Tout d’abord nous devons comprendre que nous sommes insérés dans une église locale. La mission en Thaïlande consiste d’abord à faire ce que l’Eglise locale demande. Bien sûr, de temps en temps on se stimule pour prendre conscience qu’il y encore autre chose à faire. Par le passé, l’Eglise thaïlandaise a eu une espèce de mentalité de ghetto, d’un groupe fermé. La politique des premiers missionnaires français était d’enlever les chrétiens des lieux où ils vivaient, d’acheter un bout de terrain, de les y transférer et de construire une église et un village pour seuls chrétiens, autour de l’église. Jusqu’il y a une trentaine d’années, les mariages avec des non-chrétiens étaient défendus. Qui le faisait était excommunié. Lentement on prend conscience que les choses peuvent être différentes.

Comme Oblats nous sommes pratiquement tous en paroisse, mais en certains cas, nous n’avons que quelques dizaines de chrétiens. Notre contexte est donc très clairement missionnaire, mais pourtant un travail ouvertement missionnaire n’est pas facile parce que la culture thaï s’identifie au Bouddhisme. Pour un Thaï, ne pas être bouddhiste c’ est perdre un peu son identité culturelle.

Notre travail est donc un travail de présence pour construire lentement des rapports et communiquer les valeurs. Peu à peu, il y en a qui s’intéressent au Christianisme, mais en Thaïlande on ne peut pas parler de grand mouvement de conversion.
Il faudra ensuite que cette dimension s’exprime dans l’Eglise locale. La conférence épiscopale a déjà fait un plan pastoral pour les prochains dix ans. Cette année, l’archidiocèse de Bangkok, à l’occasion du premier quinquennat passé, a tenu un Synode pour évaluer ce qui s’est fait et projeter l’avenir. J’en ai fait partie en tant que représentant des religieux du diocèse, et membre de la commission préparatoire du Synode et de son comité directeur, ainsi que de l’équipe de rédaction du document dont j’ai rédigé deux chapitres.

 

 

Deux aspects ont été fortement soulignés durant le Synode: la tâche évangélisatrice de l’Eglise et le rôle des laïcs. L’Eglise, vu aussi l’influence du bouddhisme, est très cléricale. Le bouddhisme thaïlandais est centré sur la figure du moine, du bonze: il est le seul qui en quelque sorte peut se sauver et le devoir du laïc est d’accumuler des mérites en faisant vivre le bonze. Ceci existe aussi à l’égard des prêtres et explique la proportion élevée de séminaristes (138) par rapport au nombre des catholiques (300.000).

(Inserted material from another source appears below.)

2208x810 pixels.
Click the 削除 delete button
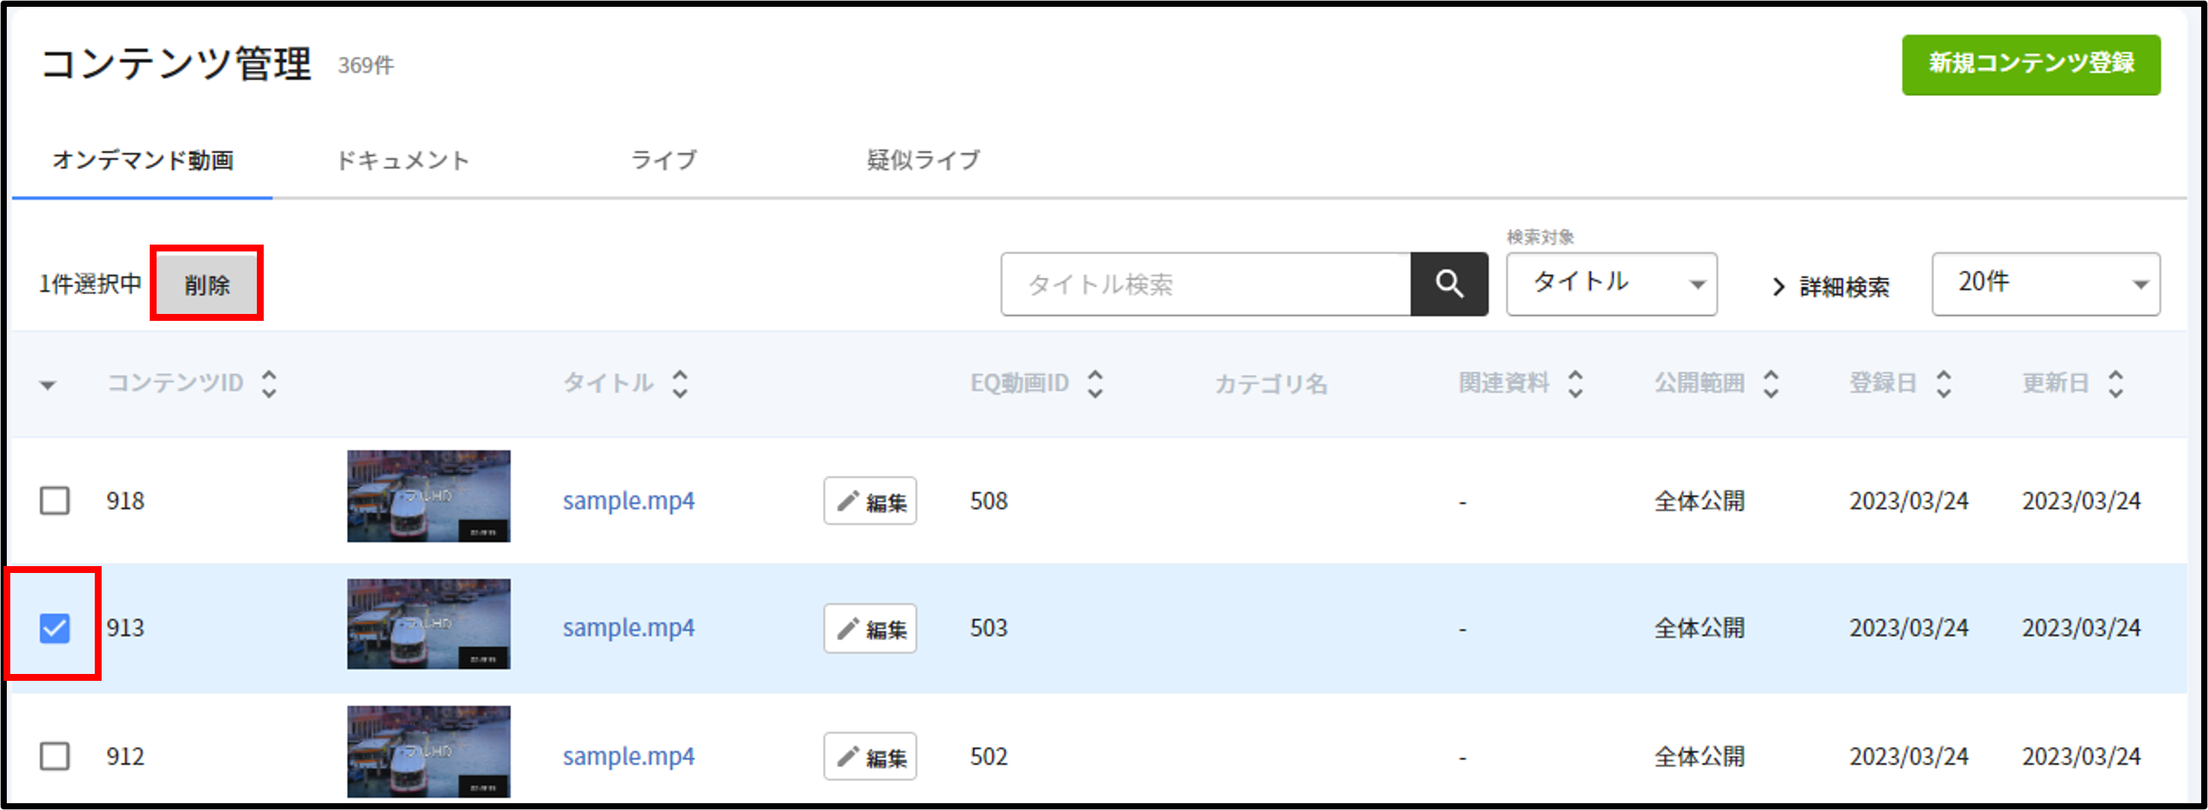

  • La Thaïlande est-elle comme un poste d’observation de l’Asie ?

En quelque sorte, oui. Tout d’abord, c’est un pays ouvert. Il est facile d’y entrer et d’y rester, c’est pourquoi beaucoup de nos rencontres se font en Thaïlande, même si notre nombre est petit : 17 dont 5 Thaïs. C’est ensuite une société qui s’ouvre sur le reste du monde par le commerce et l’économie.

La Thaïlande n’a jamais été colonisée par personne et les Thaïs sont fiers d’avoir une culture qui n’a jamais été influencée, même si aujourd’hui on sent l’influence de la Chine, du Japon et de la Corée, pays qui ont ici de gros intérêts économiques.

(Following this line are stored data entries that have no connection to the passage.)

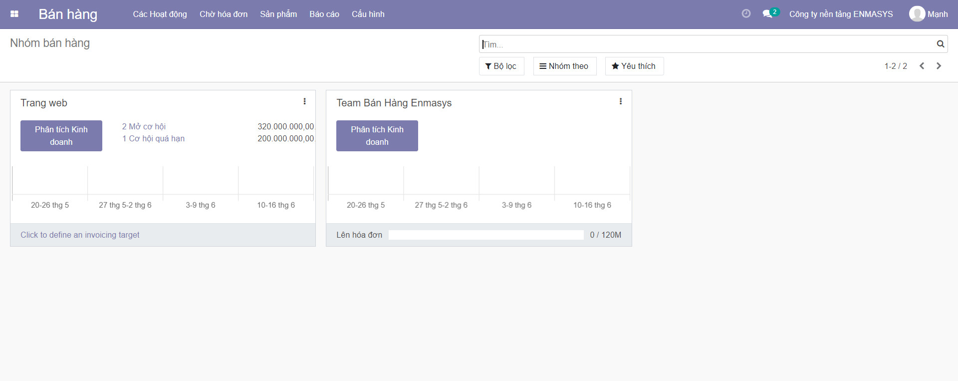Click the Mạnh user avatar

click(x=917, y=14)
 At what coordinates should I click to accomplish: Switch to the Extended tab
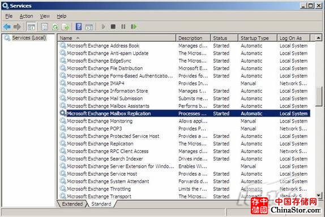(x=72, y=204)
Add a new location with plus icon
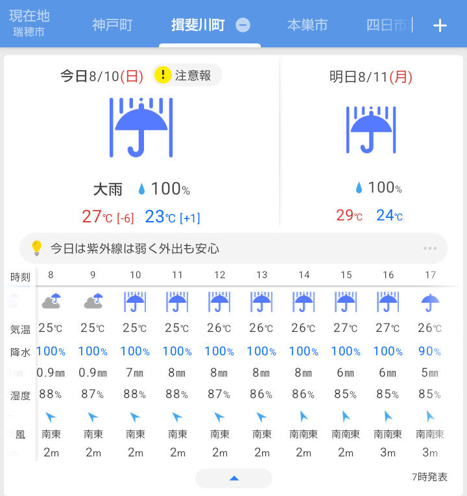 [x=440, y=25]
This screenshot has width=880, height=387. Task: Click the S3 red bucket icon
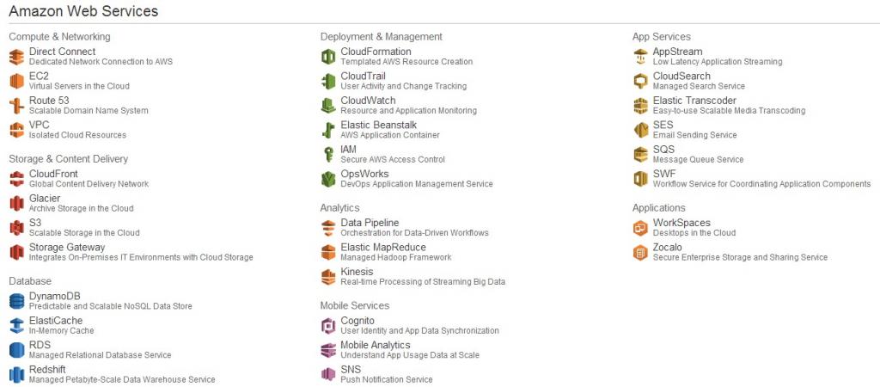pyautogui.click(x=17, y=228)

  • Y a-t-il des formes de colonisation culturelle?

Sans doute, au moins dans les villes. De fait, trois générations cohabitent: les anciens qui appartiennent à un monde qui n’est plus; la génération moyenne plus ouverte au monde; et les jeunes qui ne sont pas très différents de ce qu’on trouve ailleurs. Beaucoup d’éléments de la culture thaï: costumes traditionnels, langue, rapports humains ont disparu. Par exemple ce qui est typiqu

e ici: on ne se touche jamais, la femme se tient toujours bien… parmi les jeunes, au moins dans les grandes villes, cela n’existe plus. Le Japon et les Etats Unis font la loi.

  • Pour finir, un mot sur “terres émergées”.

Je ne savais pas trop que faire. Ce fut aussi pour moi une occasion de découvrir la Thaïlande en présentant mon expérience de ces dernières années. J’ai vu qu’ en parlant de Thaïlande, les gens pensaient à deux ou trois choses: le tsunami, le tourisme sexuel et les plages… J’ai donc cherché à montrer qu’il y a plus que les stéréotypes de la T.V. et qu’il s’agit d’apprécier la richesse d’un peuple.

 

 

Nous regardons la Thaïlande comme le Tiers Monde. Elle ne s’y reconnaît sûrement pas. Et de fait, par certains aspects, Bangkok est une ville plus développée que Rome, je pense en particuliers aux infrastructures routières. Il y a quantité de rues à deux et trois étages pour faciliter la circulation et beaucoup de gratte-ciels…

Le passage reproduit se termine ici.